• _Supplied material_:
——
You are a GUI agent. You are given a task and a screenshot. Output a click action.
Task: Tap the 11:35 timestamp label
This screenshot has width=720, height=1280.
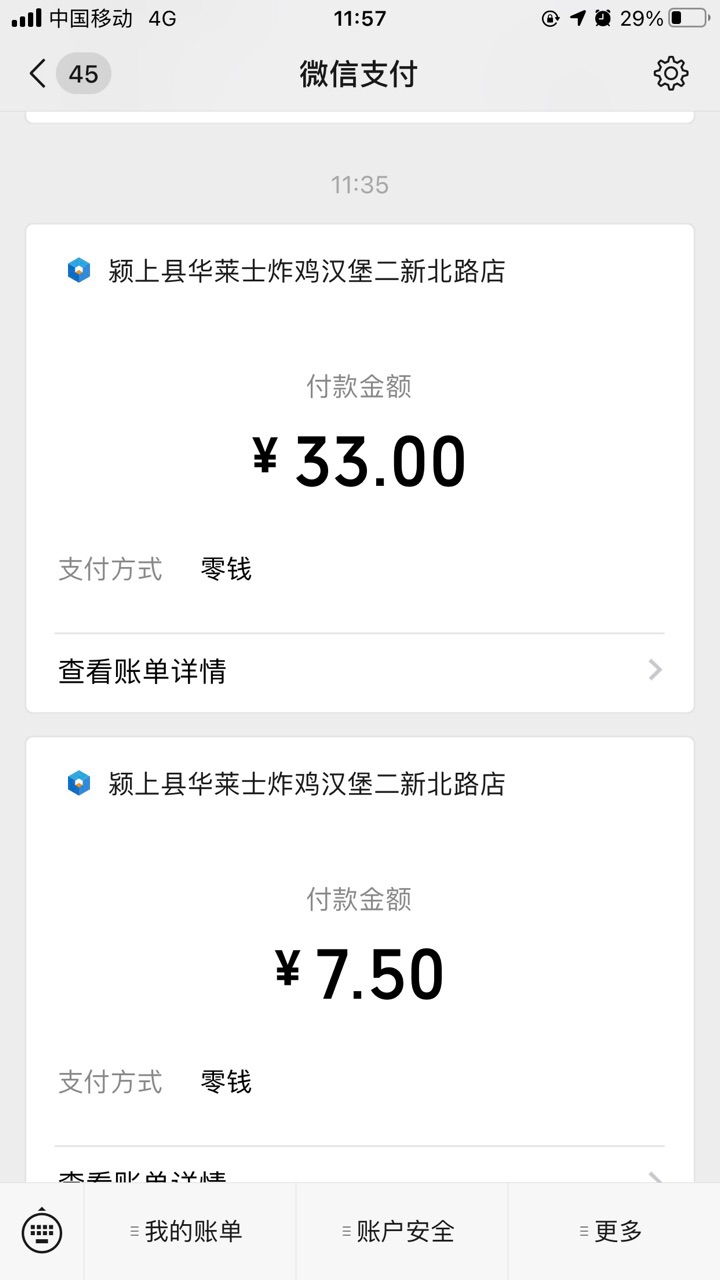click(360, 185)
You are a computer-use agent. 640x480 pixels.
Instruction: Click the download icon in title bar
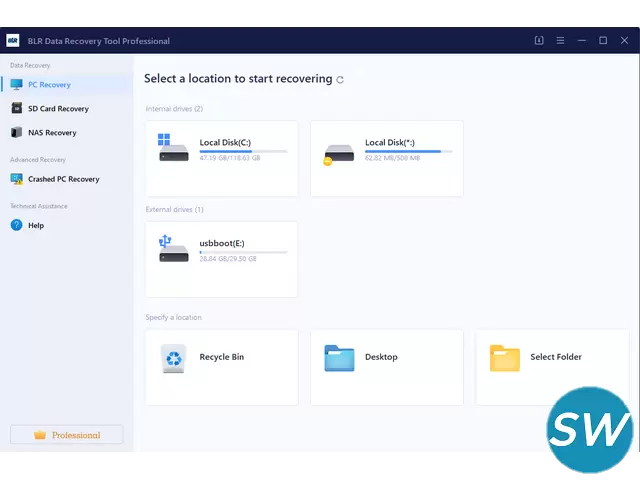pos(539,41)
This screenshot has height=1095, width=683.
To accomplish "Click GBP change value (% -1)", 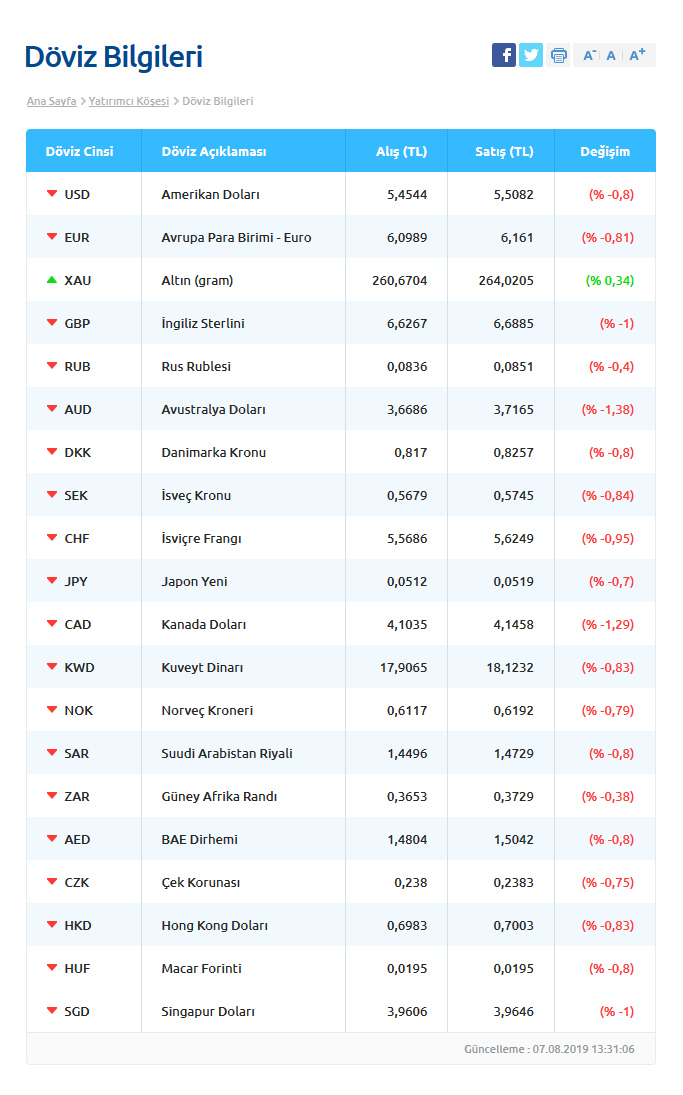I will [x=617, y=323].
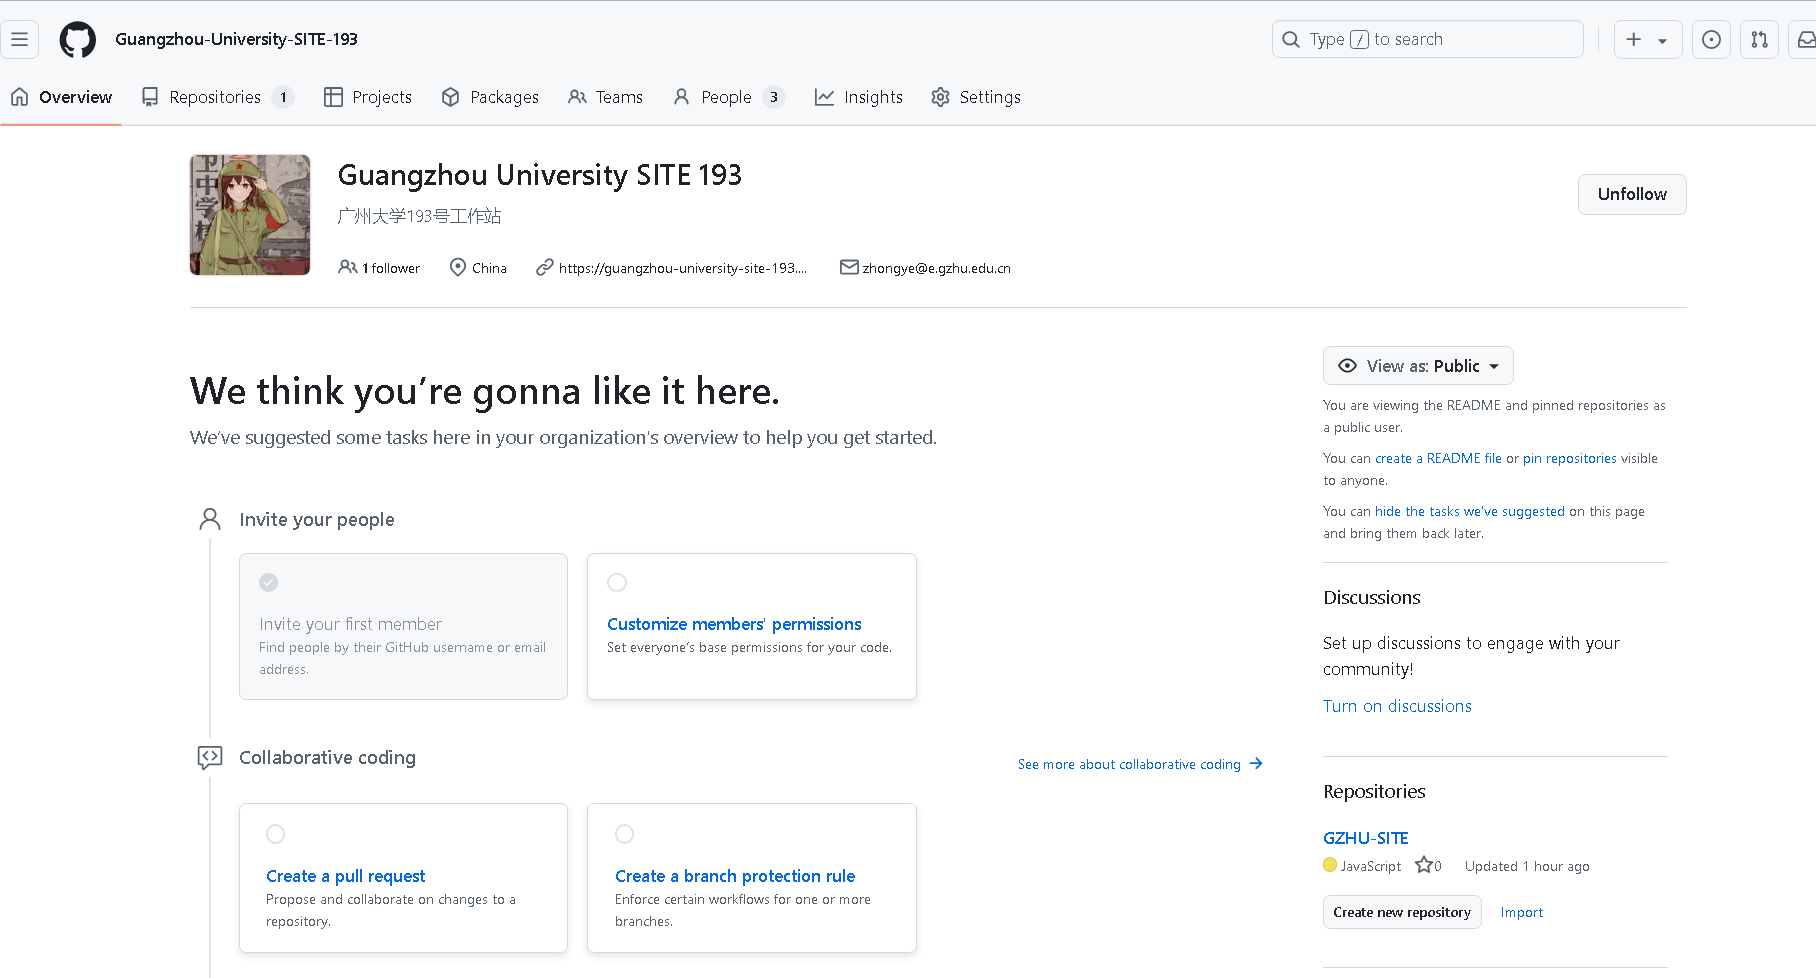The width and height of the screenshot is (1816, 978).
Task: Open the hamburger navigation menu
Action: click(20, 40)
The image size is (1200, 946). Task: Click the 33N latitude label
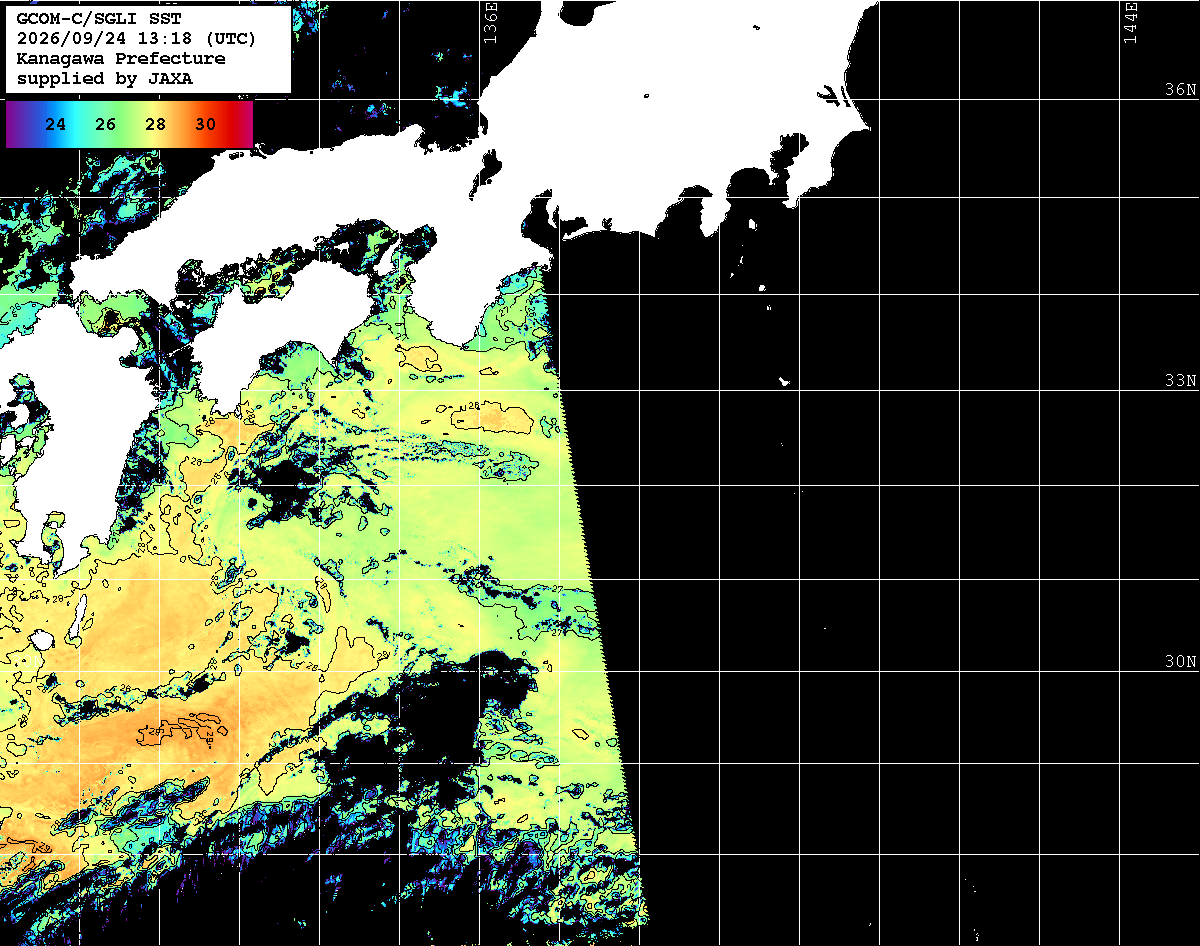[x=1181, y=381]
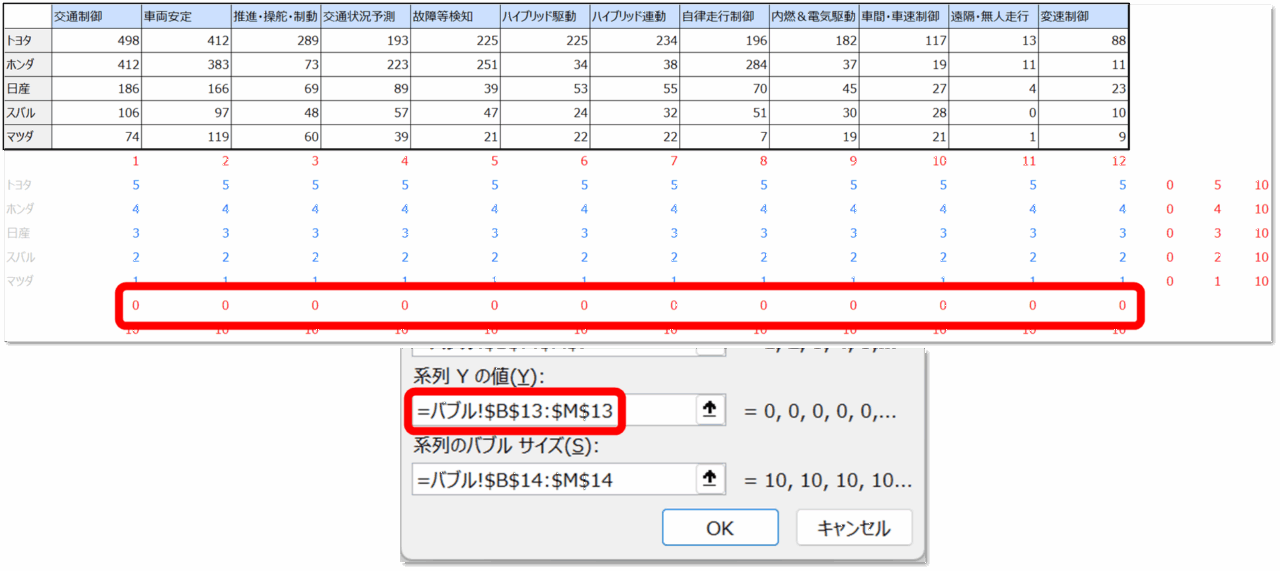This screenshot has height=571, width=1280.
Task: Select the 変速制御 header cell
Action: 1084,17
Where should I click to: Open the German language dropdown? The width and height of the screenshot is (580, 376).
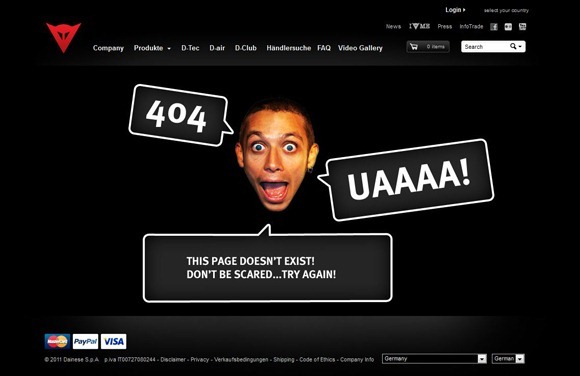pyautogui.click(x=508, y=359)
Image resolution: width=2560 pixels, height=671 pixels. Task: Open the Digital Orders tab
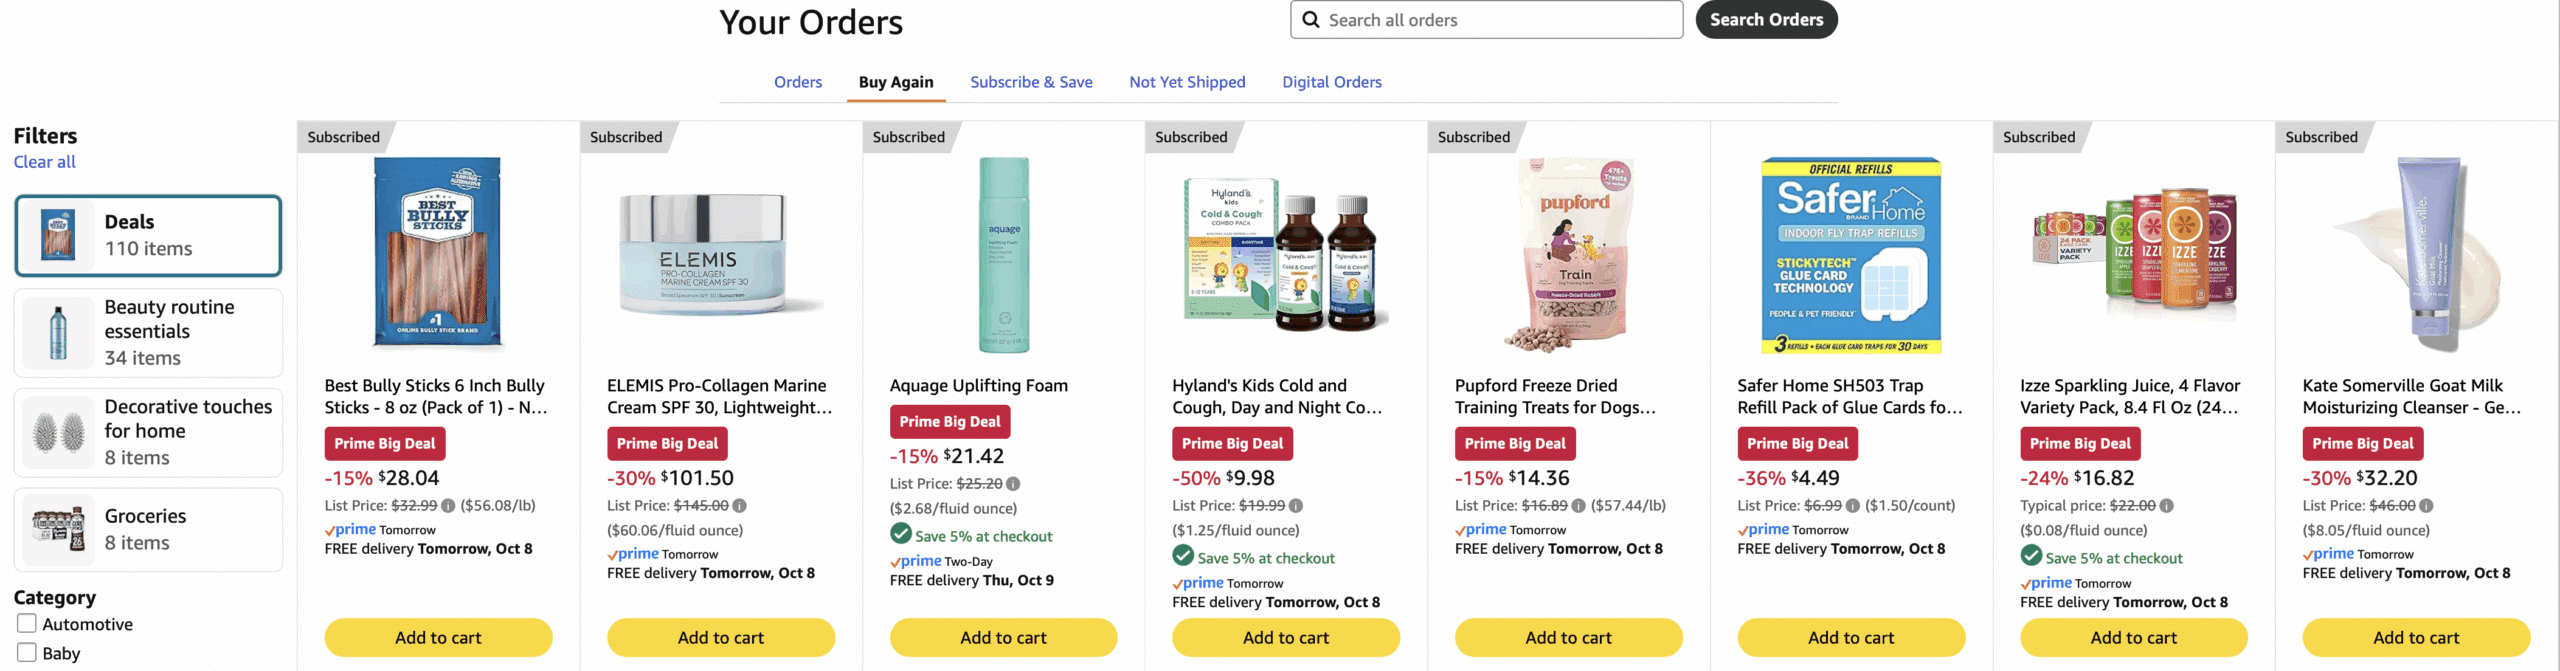[1332, 82]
——
• _Activity_: From the data, work out how many lines include the word "agent"; the reply is that number and nothing else.

• _Reply to the exercise_: 2